Starting with the first prime (2) it marks all its multiples until the requested
limit. It then takes the next unmarked number, assumes it's a prime (because it
is not a multiple of a smaller prime), and marks *its* multiples, and so on
until all the multiples below the limit are marked. The remaining
unmarked numbers are primes.

Here's a well-commented, basic Python implementation:

```
def gen_primes_upto(n):
"""Generates a sequence of primes < n.
Uses the full sieve of Eratosthenes with O(n) memory.
"""
if n == 2:
return
# Initialize table; True means "prime", initially assuming all numbers
# are prime.
table = [True] * n
sqrtn = int(math.ceil(math.sqrt(n)))
# Starting with 2, for each True (prime) number I in the table, mark all
# its multiples as composite (starting with I*I, since earlier multiples
# should have already been marked as multiples of smaller primes).
# At the end of this process, the remaining True items in the table are
# primes, and the False items are composites.
for i in range(2, sqrtn):
if table[i]:
for j in range(i * i, n, i):
table[j] = False
# Yield all the primes in the table.
yield 2
for i in range(3, n, 2):
if table[i]:
yield i
```

When we want a list of all the primes below some known limit,
`gen_primes_upto` is great, and performs fairly well. There are two issues
with it, though:

- We have to know what the limit is ahead of time; this isn't always possible or convenient.
- Its memory usage is high - O(n); this can be significantly optimized, however; see the bonus section at the end of the post for details.

## The infinite prime generator

Back to the infinite prime generator that's in the focus of this post. Here is its code again, now with some comments:

```
def gen_primes():
"""Generate an infinite sequence of prime numbers."""
# Maps composites to primes witnessing their compositeness.
D = {}
# The running integer that's checked for primeness
q = 2
while True:
if q not in D:
# q is a new prime.
# Yield it and mark its first multiple that isn't
# already marked in previous iterations
D[q * q] = [q]
yield q
else:
# q is composite. D[q] holds some of the primes that
# divide it. Since we've reached q, we no longer
# need it in the map, but we'll mark the next
# multiples of its witnesses to prepare for larger
# numbers
for p in D[q]:
D.setdefault(p + q, []).append(p)
del D[q]
q += 1
```

The key to the algorithm is the map `D`. It holds all the primes encountered
so far, but not as keys! Rather, they are stored as values, with the keys being
the next composite number they divide. This lets the program avoid having to
divide each number it encounters by all the primes known so far - it can simply
look in the map. A number that's not in the map is a new prime, and the way
the map updates is not unlike the sieve of Eratosthenes - when a composite is
removed, we add the *next* composite multiple of the same prime(s).

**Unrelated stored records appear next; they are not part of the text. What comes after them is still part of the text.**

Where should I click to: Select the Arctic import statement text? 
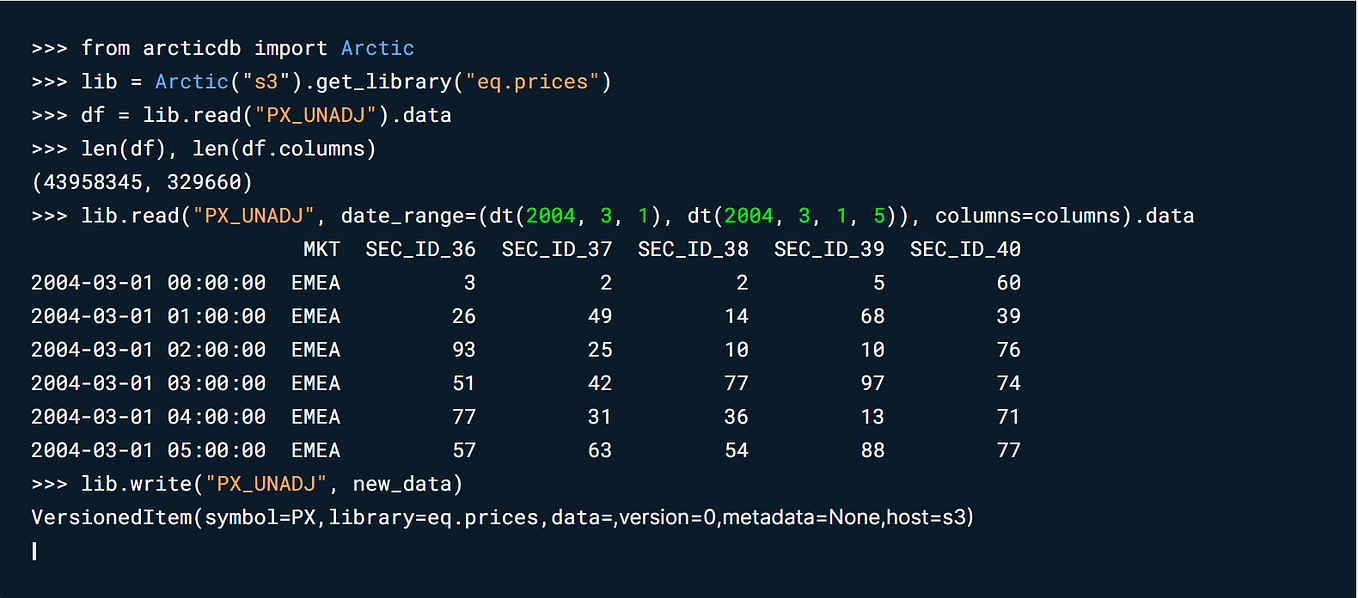click(247, 47)
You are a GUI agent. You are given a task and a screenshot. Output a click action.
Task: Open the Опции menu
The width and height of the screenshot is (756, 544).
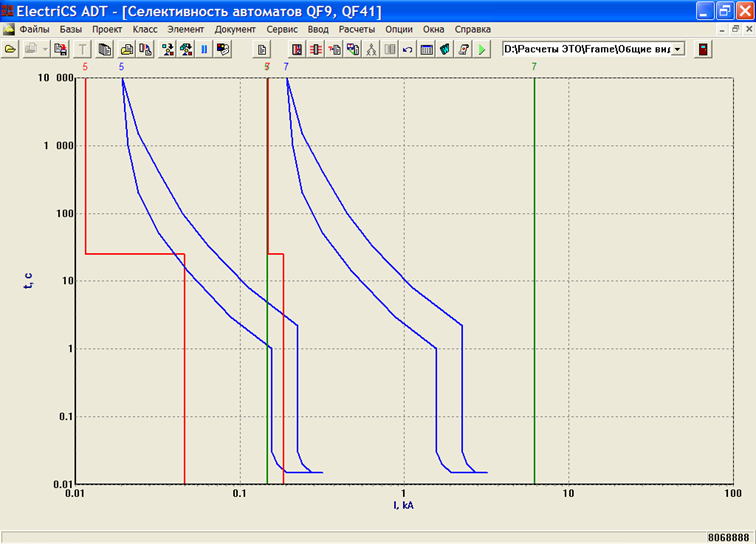[x=399, y=29]
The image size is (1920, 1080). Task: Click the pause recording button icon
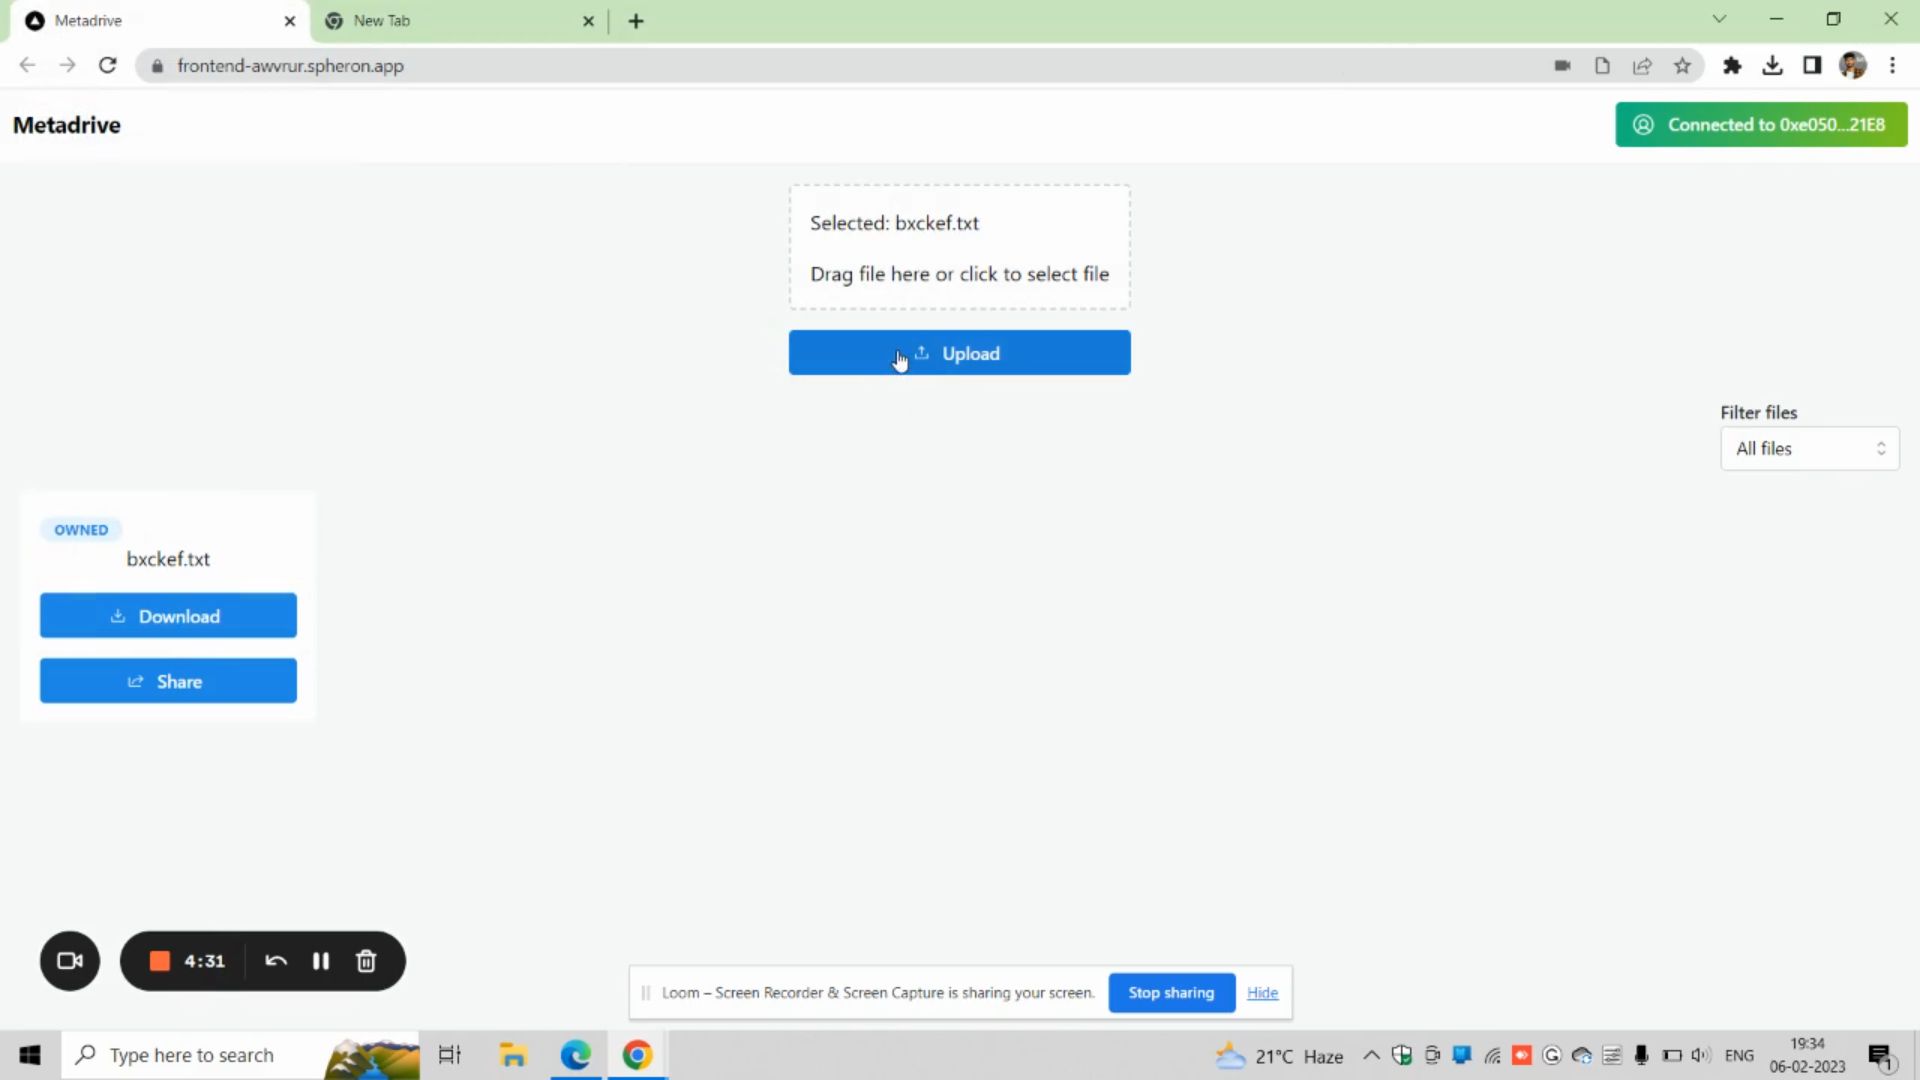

This is
guaranteed to cover all the composite numbers, while prime numbers should never
be keys in `D`.

I highly recommend instrumenting this function with some printouts and running through a sample invocation - it makes it easy to understand how the algorithm makes progress.

Compared to the full sieve `gen_primes_upto`, this function doesn't require
us to know the limit ahead of time - it will keep producing prime numbers ad
infinitum (but will run out of memory eventually). As for memory usage, the
`D` map has all the primes in it *somewhere*, but each one appears only once.
So its size is , where is the
Prime-counting function,
the number of primes smaller or equal to *n*. This can be
approximated by [1].

I don't remember where I first saw this approach mentioned, but all the breadcrumbs lead to this ActiveState Recipe by David Eppstein from way back in 2002.

## Optimizing the generator

I really like `gen_primes`; it's short, easy to understand and gives me as
many primes as I need without forcing me to know what limit to use, and its
memory usage is much more reasonable than the full-blown sieve of Eratosthenes.
It is, however, also quite slow, over 5x slower than `gen_primes_upto`.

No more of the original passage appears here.